— 任务要求 —
请列出下方阅读材料中提到的全部配置项名称。

【Apache Kafka 3.2源码解析系列】- 3 KafkaProducer处理数据到发送批处理队列

KafkaProducer处理数据到发送批处理队列

开始
封装消息的TOPIC、KEY 、MESSAGE到 ProducerRecord类型对象
调用KafkaProducer类型的 send方法
- 执行拦截器 ProducerInterceptors的的 onSend方法
- 调用KafkaProducer类型的 doSend方法
  - 如果生产者sender对象已经关闭则抛出异常直接结束
  - 本地MetadataCache缓存中查询集群信息Cluster waitOnMetadata方法
    - invalidTopics过滤
    - 本地内存集群信息Cluster缓存中获取Topic的分区数这个时候本地是没有分区的
    - **更新元数据:**调用ProducerMetadata的requestUpdate 改变标记变量needUpdate = true;与请求版本号等待网络IO的执行来更新元数据
    - 唤醒IO执行元数据请求：调用Sender对象的wakeup()方法唤醒网络IO
      - 调用到NetworkClient的wakeup()，
        
        再调用Selectable的wakeup()
        
        java.nio.channels.Selector nioSelector的wakeup()
        
        mac电脑执行KQueueSelectorImpl的wakeup()执行逻辑
        
        执行IOUtil.write1(fd1, (byte)0); 这个是个native方法
    - 等待元数据的IO请求结果：调用ProducerMetadata类型的awaitUpdate等待60秒（配置为max.block.ms默认60秒）obj.wait等待元数据请求（IO线程会拉取元数据）
IO线程：拉取元数据Metadata中的handleMetadataResponse方法处理元数据的响应将数据放到本地缓存
IO线程：调用生产者元数据对象的notifyAll方法唤醒发送线程
序列化KEY: 调用keySerializer的serialize方法序列化KEY
**序列化VALUE: **调用valueSerializer对象的serialize方法序列化VALUE
对KEY执行分区计算：调用分区器Partitioner的partition方法对KEY进行分区默认是Hash取模
发送记录大小校验
- 预估发送数据大小计算方式为： magic + keySize + valueSize
- 发送的数据长度不能超过请求大小max.request.size配置
- 发送的数据长度不能超过内存大小buffer.memory配置
数据存放在记录累加器RecordAccumulator中（内存池与内存队列批量发送使用）
- 为当前主题分区TopicPartition创建对应的批处理队列Deque
- 批处理队列与分区信息映射关系存储：映射结果存放在分区记录器的成员变量ConcurrentMap<TopicPartition, Deque> batches中
- 内存池分配：调用BufferPool类型对象free的allocate方法（使用ByteBuffer来创建的）
- 将请求加入批处理队列中：创建批处理对象ProducerBatch
- 将数据通过ByteBufferOutputStream写入ByteBuffer中
- 封装结果到RecordAccumulator.RecordAppendResult类型中
唤醒网络IO： 批处理已满或者首次创建批处理对象则调用Sender类型的wakeup方法唤醒网络IO
- Sender类型的wakeup
  - KafkaClient的wakeup
    - Selectable类型的wakeup
      - java.nio.channels.Selector的wakeup
        
        mac电脑执行KQueueSelectorImpl的wakeup()执行逻辑
        
        IOUtil.write1(fd1, (byte)0);
返回一个Future对象可以同步等待结果
结束

KafkaProducer类型的doSend方法如下：

private Future<RecordMetadata> doSend(ProducerRecord<K, V> record, Callback callback) {
    TopicPartition tp = null;
    try {
        throwIfProducerClosed();
        // first make sure the metadata for the topic is available
        ClusterAndWaitTime clusterAndWaitTime;
        try {
            clusterAndWaitTime = waitOnMetadata(record.topic(), record.partition(), maxBlockTimeMs);
        } catch (KafkaException e) {
            if (metadata.isClosed())

— 给定数据 —

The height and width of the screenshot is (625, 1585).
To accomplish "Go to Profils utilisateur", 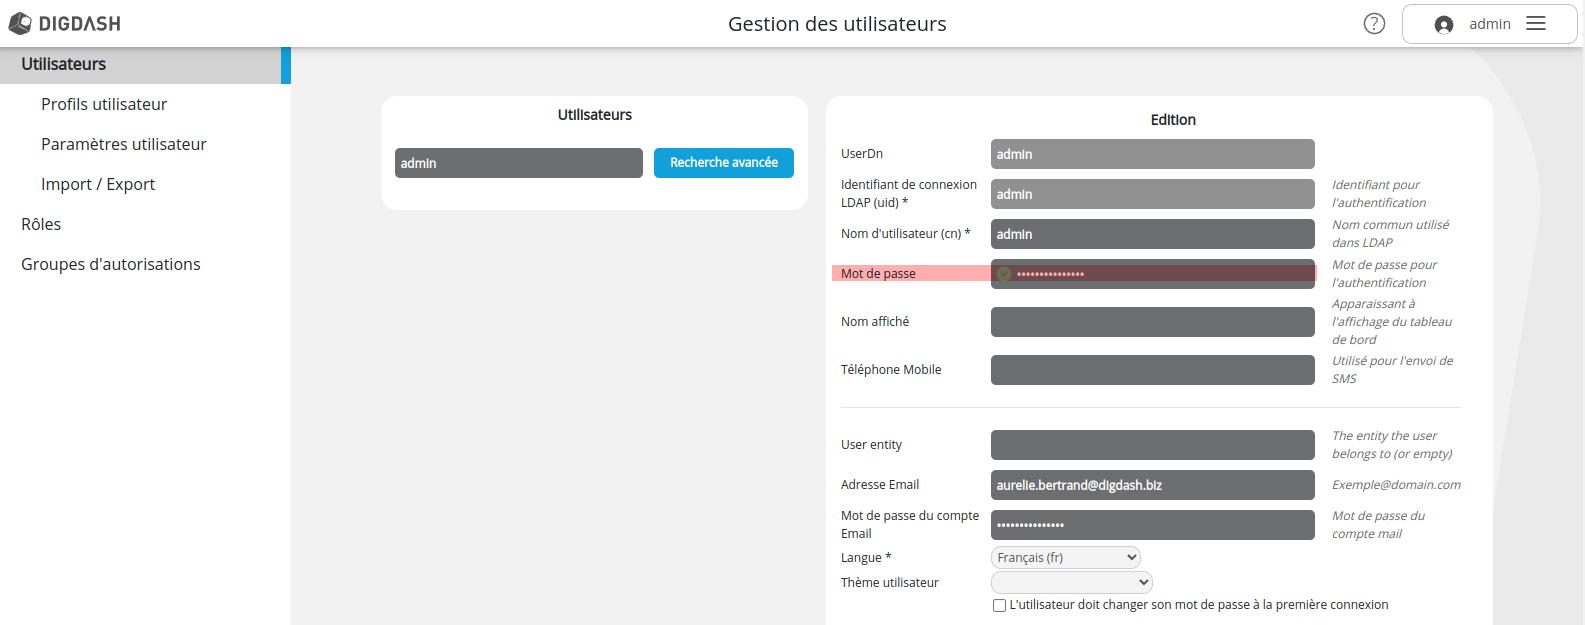I will (x=104, y=104).
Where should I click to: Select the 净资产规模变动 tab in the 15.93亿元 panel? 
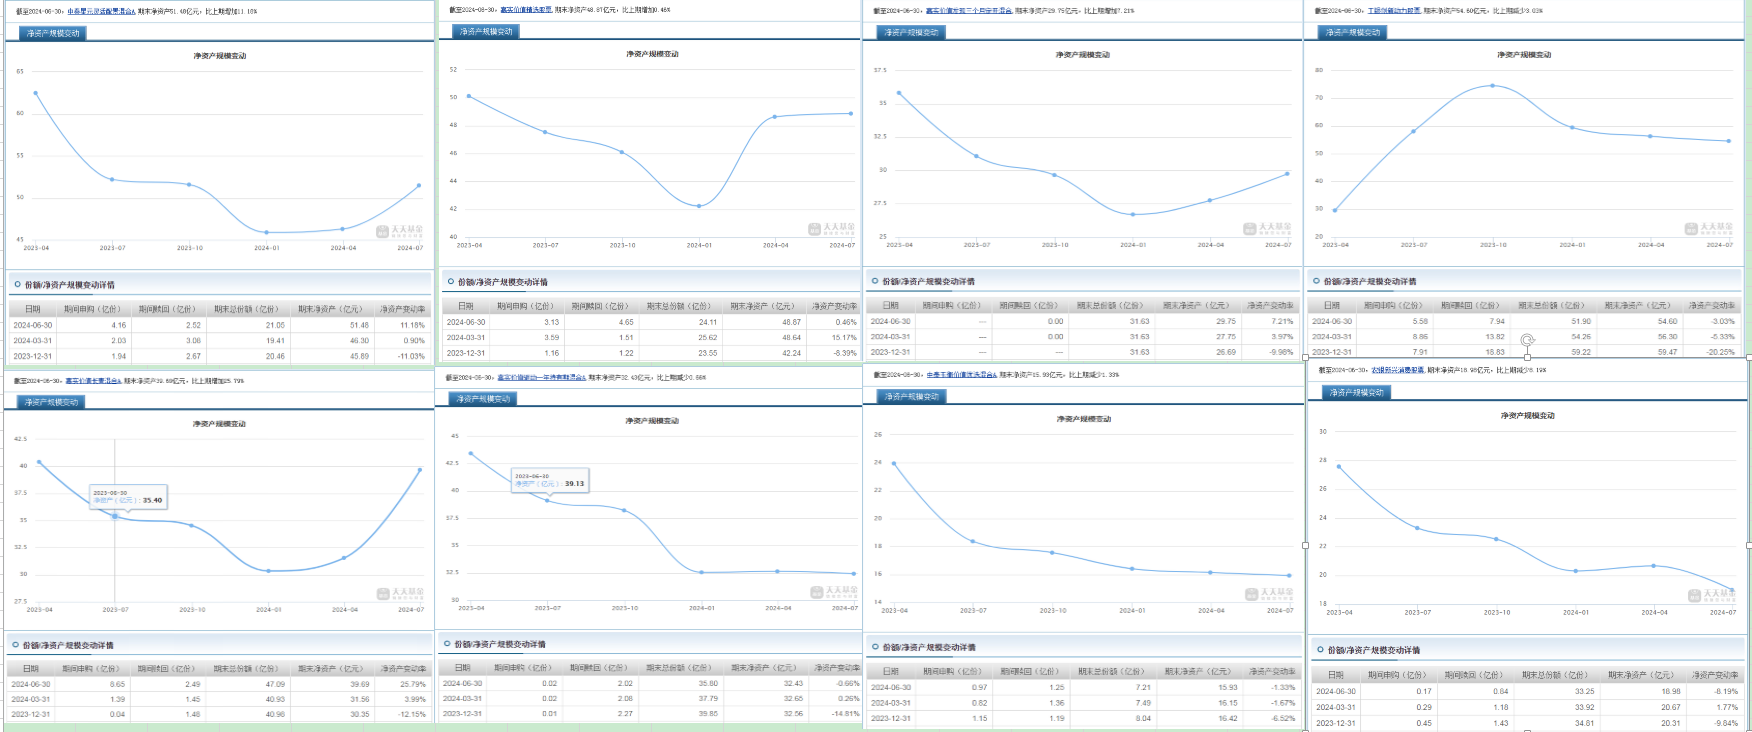(x=911, y=397)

— 练习答案 —
max.block.ms
max.request.size
buffer.memory